Ce lundi 23 février, une juge a accepté de rendre ses cinq enfants à une famille de Bourgoin-Jallieu dont le père est mis en examen pour "violences aggravées" sur les deux enfants d'une autre compagne. Une affaire sur fond d'islamisme radical, selon la Justice. 

Aïcha, la mère des cinq enfants en bleu
Aïcha, la mère des cinq enfants en bleu © France 3 Alpes
Vers 14 heures, la juge des enfants a rendu son délibéré aux avocats des différentes parties. Elle a décidé de la mainlevée du placement des cinq enfants du couple, dont un nourrisson de 3 mois. En contrepartie, la famille bénéficiera d'une assistance éducative de plus d'un an, jusqu'au 29 février 2016. Les parents ont également interdiction de sortir du territoire. Lors du placement, le procureur de la République de Bourgoin-Jallieu, Cédric Cabut, avait expliqué: "Nous sommes sur une logique de protection des enfants face à des pratiques de la religion qui sont susceptibles de porter atteinte à leur sécurité morale et matérielle."

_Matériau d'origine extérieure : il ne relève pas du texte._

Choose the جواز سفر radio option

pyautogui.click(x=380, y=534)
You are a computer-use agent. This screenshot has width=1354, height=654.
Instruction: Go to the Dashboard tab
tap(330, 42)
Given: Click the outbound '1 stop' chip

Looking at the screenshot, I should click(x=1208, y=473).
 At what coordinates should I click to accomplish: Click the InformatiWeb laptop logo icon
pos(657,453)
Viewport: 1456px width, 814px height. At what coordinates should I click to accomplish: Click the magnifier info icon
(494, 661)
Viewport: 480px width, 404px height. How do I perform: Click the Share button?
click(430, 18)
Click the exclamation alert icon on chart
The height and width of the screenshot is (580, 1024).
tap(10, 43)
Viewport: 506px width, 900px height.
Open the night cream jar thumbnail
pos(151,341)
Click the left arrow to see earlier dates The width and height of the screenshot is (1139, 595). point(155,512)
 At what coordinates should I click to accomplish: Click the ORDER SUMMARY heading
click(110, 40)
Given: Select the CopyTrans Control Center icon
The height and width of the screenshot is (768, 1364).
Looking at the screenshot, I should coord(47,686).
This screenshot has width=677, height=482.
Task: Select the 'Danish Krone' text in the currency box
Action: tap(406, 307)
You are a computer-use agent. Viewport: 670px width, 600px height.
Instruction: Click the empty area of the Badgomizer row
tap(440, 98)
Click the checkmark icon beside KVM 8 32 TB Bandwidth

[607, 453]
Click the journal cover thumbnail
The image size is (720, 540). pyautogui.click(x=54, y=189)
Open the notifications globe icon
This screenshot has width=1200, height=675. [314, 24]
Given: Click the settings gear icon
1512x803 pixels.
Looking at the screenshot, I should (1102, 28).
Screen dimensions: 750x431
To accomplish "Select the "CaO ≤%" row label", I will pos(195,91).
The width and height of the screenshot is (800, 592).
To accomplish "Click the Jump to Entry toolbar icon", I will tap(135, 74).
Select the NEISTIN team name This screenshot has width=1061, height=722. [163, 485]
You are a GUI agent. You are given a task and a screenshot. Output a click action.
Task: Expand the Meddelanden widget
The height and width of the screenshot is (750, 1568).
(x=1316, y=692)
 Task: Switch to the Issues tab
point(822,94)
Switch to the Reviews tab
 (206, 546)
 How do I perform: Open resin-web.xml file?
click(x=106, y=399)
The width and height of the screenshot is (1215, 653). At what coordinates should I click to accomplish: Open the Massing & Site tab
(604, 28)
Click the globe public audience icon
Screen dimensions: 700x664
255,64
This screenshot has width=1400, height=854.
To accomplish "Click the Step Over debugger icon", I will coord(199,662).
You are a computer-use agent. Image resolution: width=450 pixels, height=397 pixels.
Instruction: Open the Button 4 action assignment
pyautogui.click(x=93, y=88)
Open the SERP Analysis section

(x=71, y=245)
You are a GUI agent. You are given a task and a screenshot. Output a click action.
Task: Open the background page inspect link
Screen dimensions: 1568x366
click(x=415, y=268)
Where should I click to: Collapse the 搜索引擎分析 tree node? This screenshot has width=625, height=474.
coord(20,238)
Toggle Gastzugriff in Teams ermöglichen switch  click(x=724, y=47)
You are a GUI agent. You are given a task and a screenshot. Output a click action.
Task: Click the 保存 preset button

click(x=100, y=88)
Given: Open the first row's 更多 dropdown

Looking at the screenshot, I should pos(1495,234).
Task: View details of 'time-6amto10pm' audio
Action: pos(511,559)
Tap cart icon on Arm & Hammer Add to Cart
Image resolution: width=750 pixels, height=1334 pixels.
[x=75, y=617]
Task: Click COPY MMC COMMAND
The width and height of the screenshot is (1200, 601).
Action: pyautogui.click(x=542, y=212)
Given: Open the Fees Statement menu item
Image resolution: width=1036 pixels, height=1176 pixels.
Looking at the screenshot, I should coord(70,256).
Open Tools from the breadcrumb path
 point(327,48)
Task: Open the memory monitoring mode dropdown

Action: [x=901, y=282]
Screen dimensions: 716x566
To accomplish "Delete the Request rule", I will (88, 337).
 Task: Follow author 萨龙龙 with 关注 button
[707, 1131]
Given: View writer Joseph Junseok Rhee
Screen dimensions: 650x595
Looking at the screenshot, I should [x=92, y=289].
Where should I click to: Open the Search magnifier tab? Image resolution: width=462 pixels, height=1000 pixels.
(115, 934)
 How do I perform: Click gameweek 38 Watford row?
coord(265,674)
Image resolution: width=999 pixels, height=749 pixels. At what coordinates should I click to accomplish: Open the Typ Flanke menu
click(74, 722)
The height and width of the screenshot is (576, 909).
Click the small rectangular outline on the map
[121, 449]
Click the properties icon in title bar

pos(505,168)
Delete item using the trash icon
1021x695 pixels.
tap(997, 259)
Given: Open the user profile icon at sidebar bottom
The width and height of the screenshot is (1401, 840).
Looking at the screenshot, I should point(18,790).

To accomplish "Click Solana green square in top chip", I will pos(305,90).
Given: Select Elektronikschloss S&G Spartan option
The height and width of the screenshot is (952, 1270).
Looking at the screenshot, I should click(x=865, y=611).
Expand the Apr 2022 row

L'époux, bigame, est toujours soupçonné de violences sur deux autres enfants d'une autre compagne. Leur père a déposé plainte "pour des faits de maltraitance et de châtiments corporels liés à la pratique de la religion". Il s'occupe désormais des adolescents à Laval. La mère de ces adolescents est, quant à elle, partie en Tunisie. 

Reportage Céline Aubert et Jean-Pierre Rivet
durée de la vidéo: 01 min 53
Affaire des enfants placés à Bourgoin-Jallieu

Ce sont "des indices de radicalisation" et "une suspicion de départ à l'étranger" signalés par un établissement scolaire et la police qui ont motivé le parquet dans cette affaire. Aujourd'hui, le procurer déclare qu'il ne fera pas appel de la décision de la juge des enfants. Ces dernières semaines, Cédric Cabut a vivement réfuté les allégations "d'islamophobie d'Etat" avancées par la Coordination contre le Racisme et l'Islamophobie (CRI) qui n'a pas manqué de se manifester autour de ce cas. Une militante se présentant du CRI s'était même installée à proximité du tribunal tant que les enfants n'étaient pas rendus à leur mère. Elle a été délogée.